Validation: replaced repos.list + exact-match filter + optional repos.update with a single workspace.get_status call + directory-type check (_is_directory from workspace_export.py). Clean errors for "path not found" and "path is not a directory" — both return before any PTY allocation.

Server-level instructions string rewritten to:

  • Tell callers that plain Workspace folders work.
  • Surface the upload-then-handoff pattern explicitly (workspace.import first if files aren't in the Workspace yet) so an upstream LLM knows the tool doesn't accept inline file payloads.

Quality fix bundled: hoisted the _app_send_input is None guard above PTY creation so an unwired send-hook can no longer orphan a PTY + project dir.
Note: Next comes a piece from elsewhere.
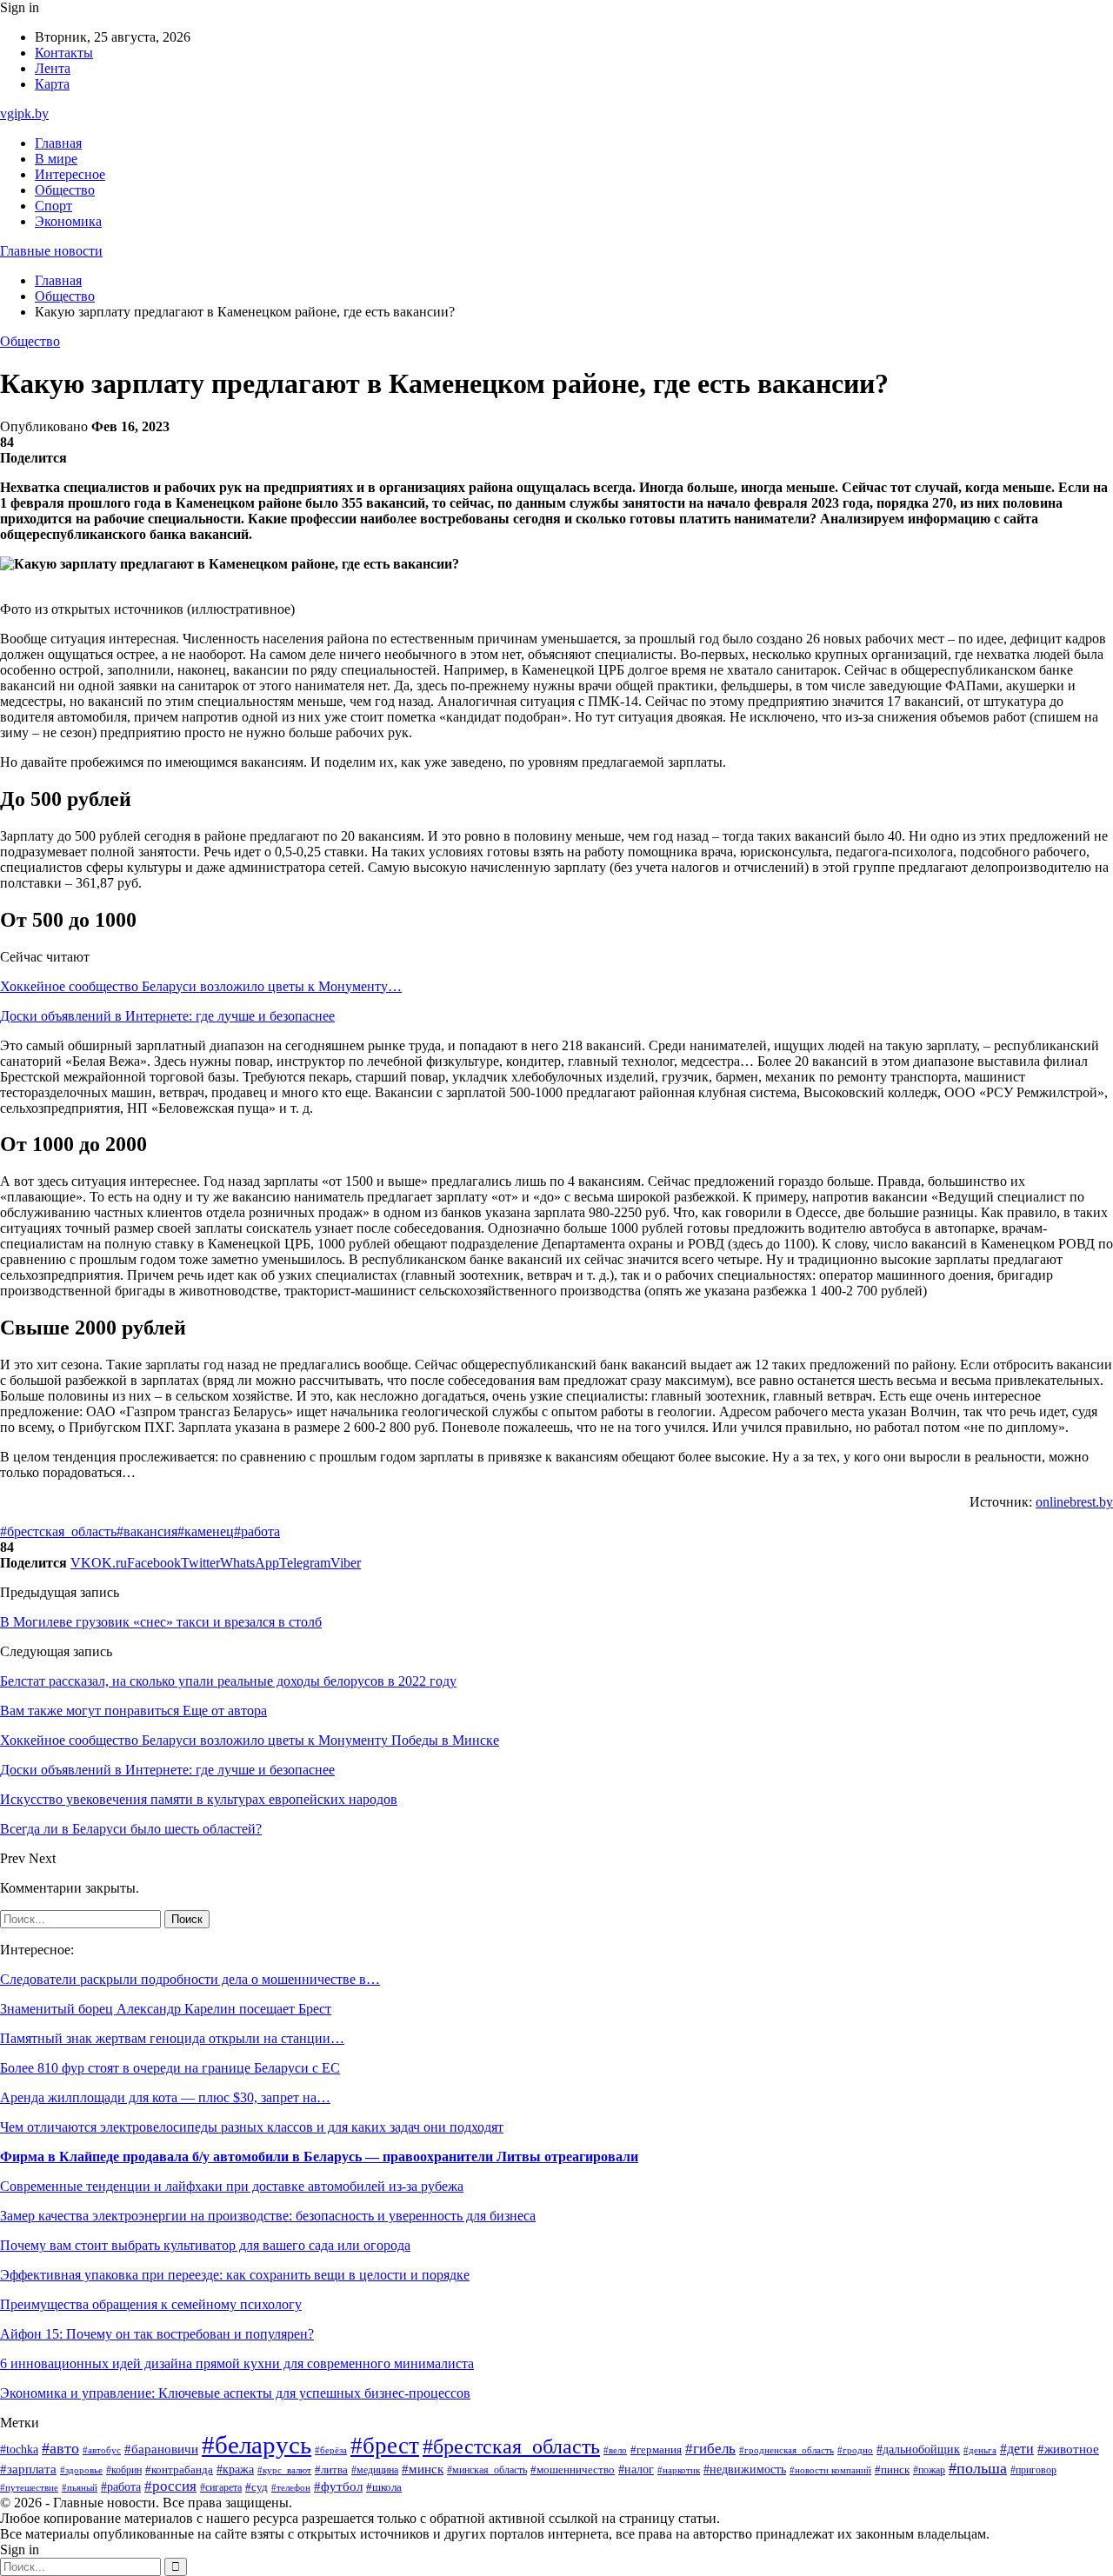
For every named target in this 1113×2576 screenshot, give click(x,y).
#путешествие (29, 2487)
Test delta: −3 / +4. All 13 tests in tests/test_coda_interactive.py pass.

Artifacts:

  • Spec: docs/superpowers/specs/2026-05-28-coda-interactive-broaden-source-design.md
  • Plan: docs/superpowers/plans/2026-05-28-coda-interactive-broaden-source.md
  • Original spec marked as Amended by: for traceability.

Follow-up #2: Workflow protocol + Databricks orientation (commits 6ff6a9b..77321dc)
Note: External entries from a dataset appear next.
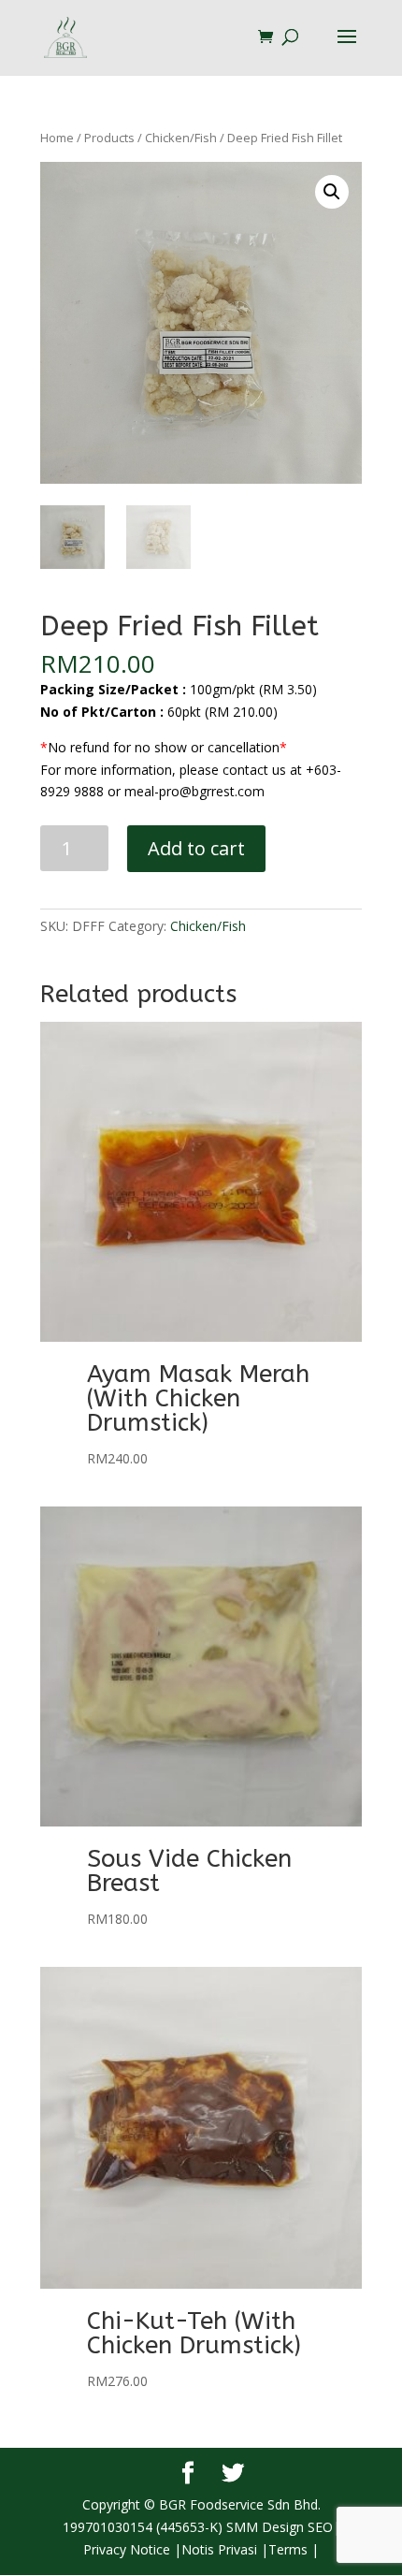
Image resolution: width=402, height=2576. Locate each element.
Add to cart (196, 848)
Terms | (293, 2549)
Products (109, 137)
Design (281, 2527)
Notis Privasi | (224, 2549)
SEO (318, 2527)
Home (57, 137)
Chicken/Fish (181, 137)
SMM (242, 2527)
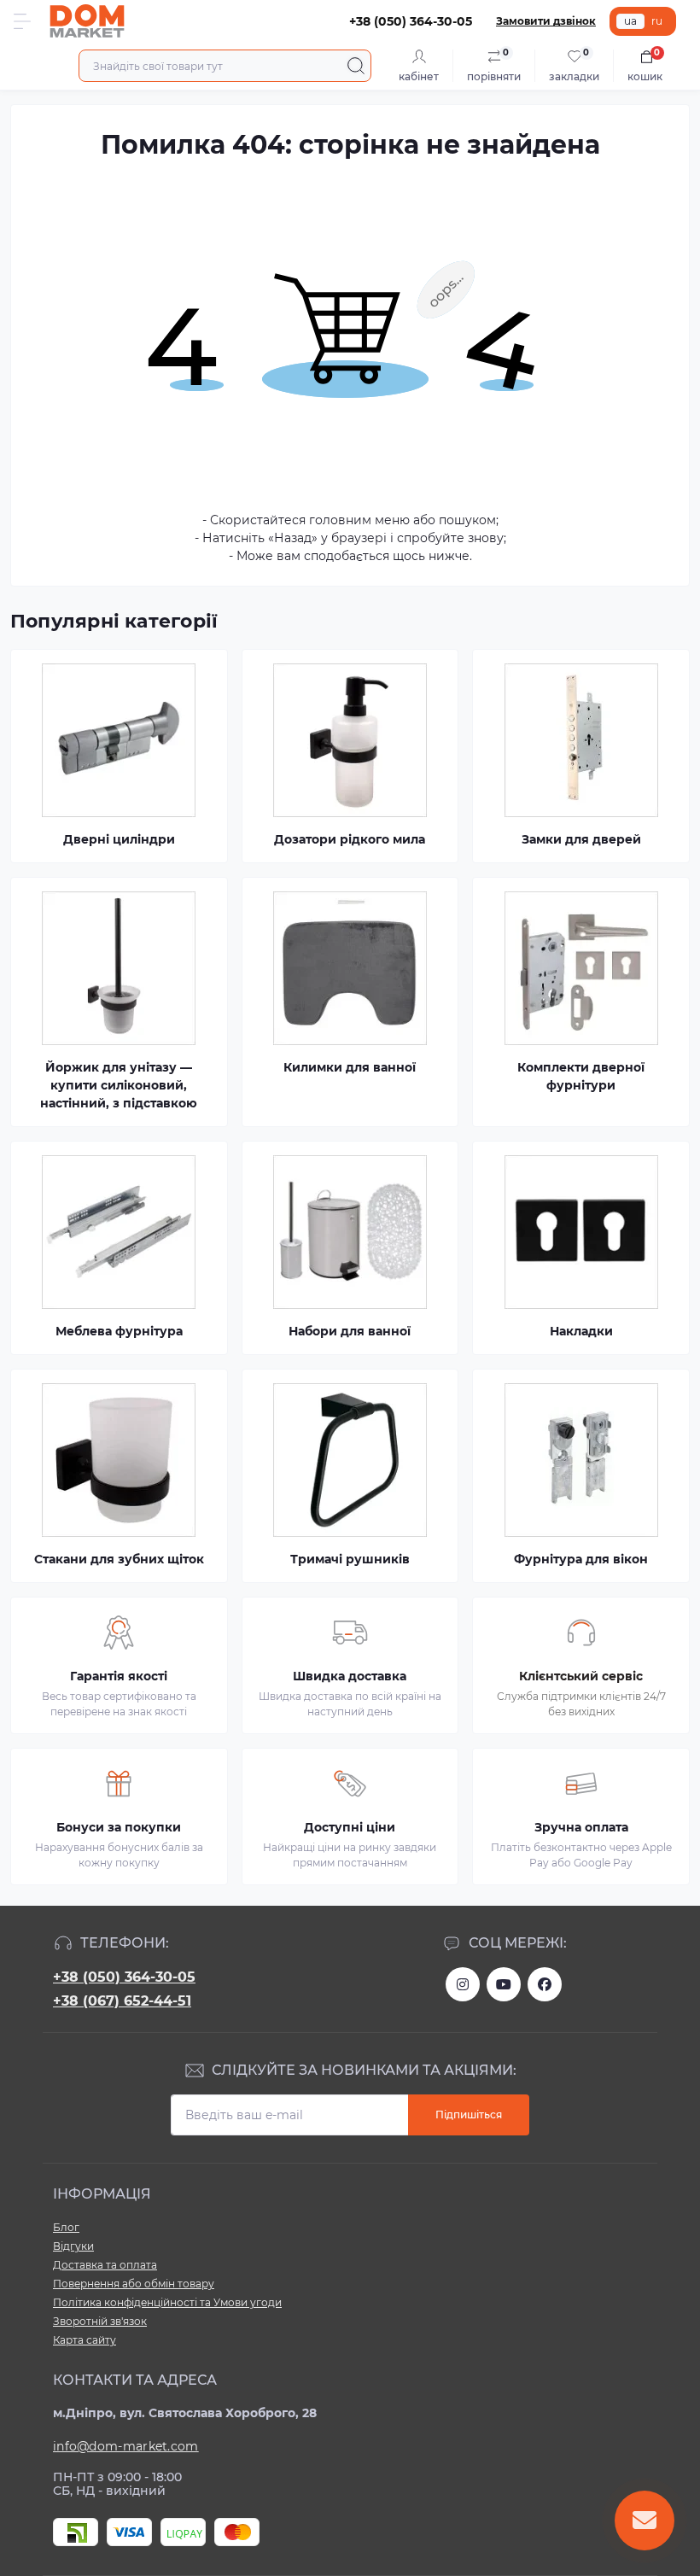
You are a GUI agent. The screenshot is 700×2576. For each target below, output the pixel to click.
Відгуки (73, 2246)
coda_run now injects two new sections into prompt.txt:

  • CAPABILITIES — tells hermes about the Databricks CLI (pre-authed), the 16 Databricks skills under ~/.claude/skills/, and the DeepWiki / Exa / CoDA MCP servers.
  • WORKFLOW PROTOCOL — imposes a 3-phase pipeline (PLAN → EXECUTE → SYNTHESIZE) with a critique step after each phase (self-review or sub-agent — agent's choice). Max 2 iterations per phase to keep token cost bounded.

New terminal result.json status "info_needed" with a required feedback field gives the calling client a structured iteration loop when the agent is blocked. The existing "needs_approval" status is preserved with explicit disambiguation in the protocol: info_needed = "caller must add context"; needs_approval = "caller must approve a destructive action".
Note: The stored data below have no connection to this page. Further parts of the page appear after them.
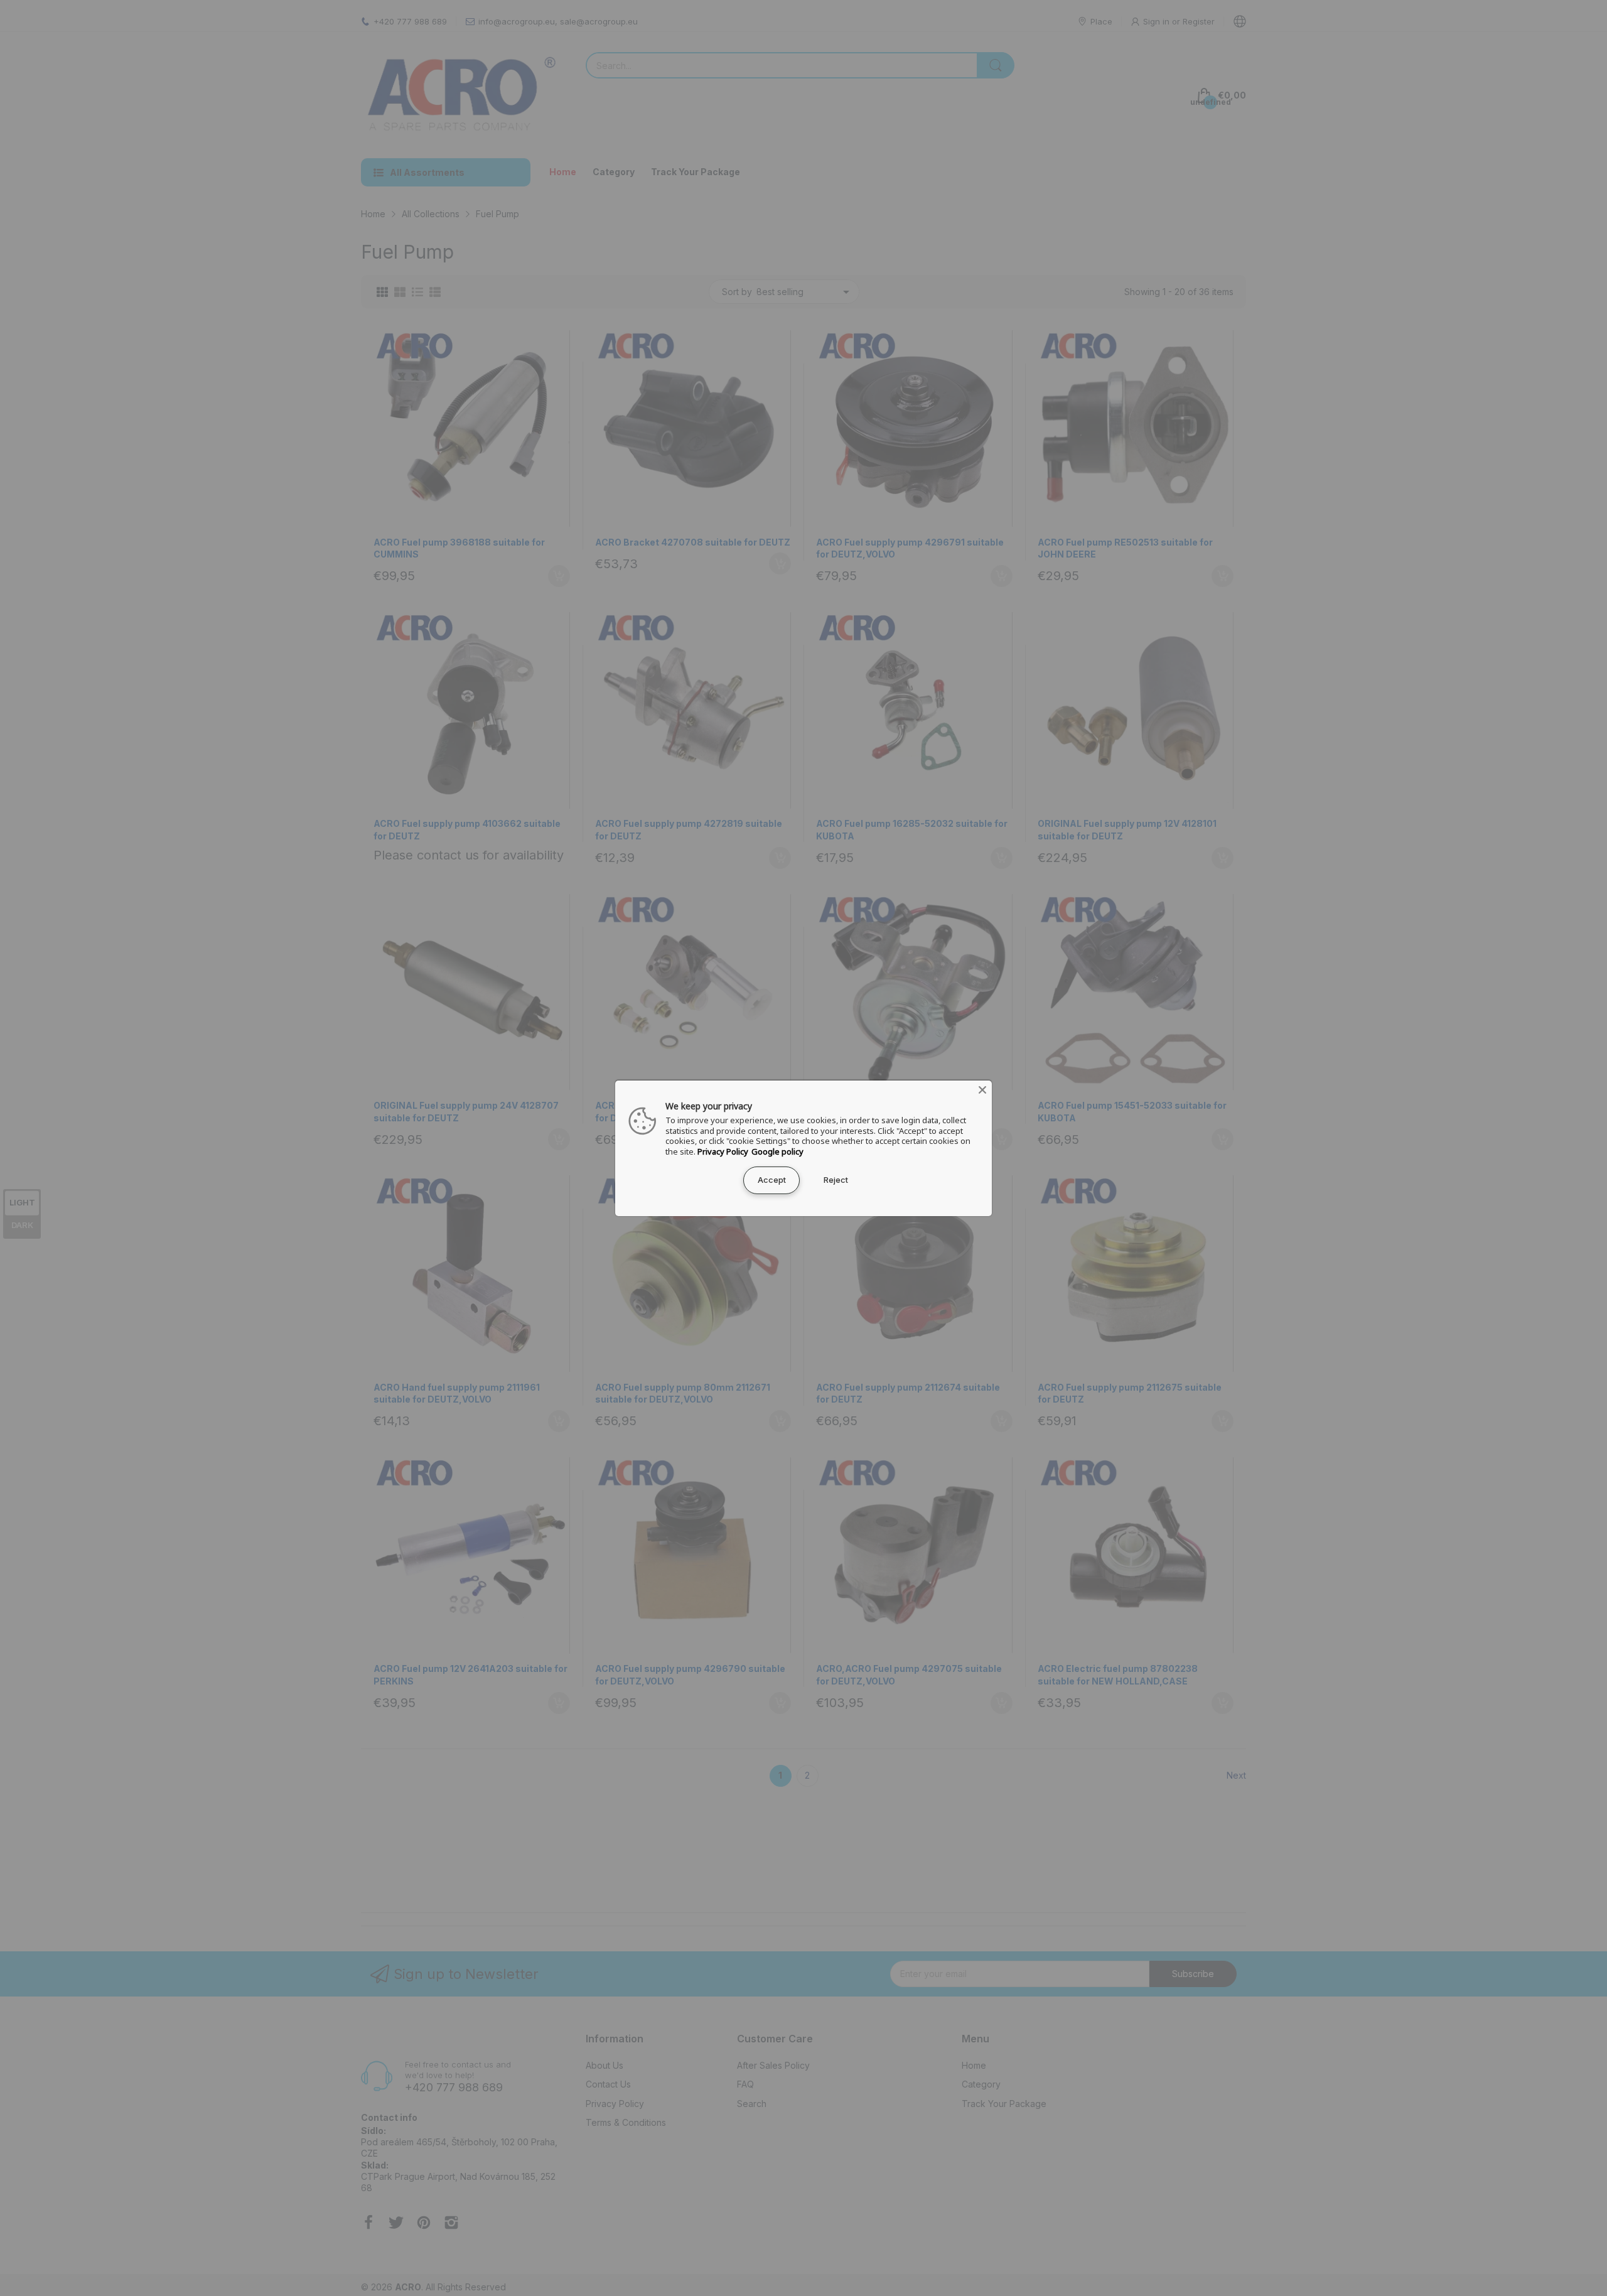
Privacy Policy (722, 1151)
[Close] (982, 1089)
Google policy (777, 1151)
Three upstream-facing surfaces updated so calling LLMs know about the new statuses:

  • coda_inbox counts dict gains info_needed and needs_approval keys.
  • coda_get_result docstring lists all four valid statuses + the new feedback field.
  • FastMCP server-level instructions gain an INFO_NEEDED HANDOFF paragraph teaching upstream LLMs to read feedback and resubmit with previous_session_id.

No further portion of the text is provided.